Tripwire is an open-source program that monitors file integrity. It performs a check of the filesystem state against a known baseline state, and alerts on changes that are detected.
Tripwire can monitor file contents, but also permissions, ownership, or directories.
Installing
Tripwire is a bit of a pain to install in an automated way, because it wants to try and walk you through a few initial setup steps.
We cover automated installation below.
Manual Installation
Install Tripwire using aptitude, since it is present in the official Debian repositories:
sudo apt-get -y update sudo apt-get -y install tripwire
This will present several interactive prompts for the mulit-step setup process.
The steps are described on the Tripwire Readme: https://github.com/Tripwire/tripwire-open-source
Automated Installation
This SO answer gives some help, but this Unix SE answer is also needed. Here's the final incantation:
sudo DEBIAN_FRONTEND=noninteractive apt-get -y install tripwire
This should install tripwire with zero user intervention required.
Automated Setup Details
Some details about what happens and where things go when setup is automated...
Automated Key Creation
The Tripwire setup process sets up two different keys:
- site key - the key used to secure the configuration file (if the configuration file is compromised, all findings from tripwire are suspect); this can be used across multiple servers just as config files can be
- local key - the key used on each machine to run the binary (ensures binary does not run without owner's consent)
These keys can be protected with a passphrase if Tripwire is being set up manually, but the automated installation process will not put any passphrase in place.
Automated installation will put the keys here:
/etc/tripwire/HOSTNAME-local.key- this is the automatically generated local key/etc/tripwire/site.key- this is the automatically generated site key
Policy and Config Files
Note that the policy and configuration files that are created have two versions: the actual policy/config file (which is encrypted using the site key), and the plain text version.

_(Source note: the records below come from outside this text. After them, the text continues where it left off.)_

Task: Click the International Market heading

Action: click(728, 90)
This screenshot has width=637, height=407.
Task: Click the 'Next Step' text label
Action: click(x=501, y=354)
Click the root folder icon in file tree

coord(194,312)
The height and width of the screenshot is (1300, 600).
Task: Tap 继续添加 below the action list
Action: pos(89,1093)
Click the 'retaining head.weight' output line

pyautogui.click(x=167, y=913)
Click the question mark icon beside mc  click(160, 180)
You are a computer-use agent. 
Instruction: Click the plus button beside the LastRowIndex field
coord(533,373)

The automated installation has the default encrypted policy file at <code/etc/tripwire/tw.pol and the plain text version at:
/etc/tripwire/twpol.txt
The automated installation has the default encrypted config file at <code/etc/tripwire/tw.cfg and the plain text version at:
/etc/tripwire/twcfg.txt
Initializing the Database
There is yet another manual step that must be run to scan the filesystem and prepare the database (I guess this is creating the baseline??)
To initialize the database:
sudo tripwire --init
This interactively prompts the user for the local key passphrase (these Tripwire people are REALLY trying to make life harder for automation-centric folks, huh?)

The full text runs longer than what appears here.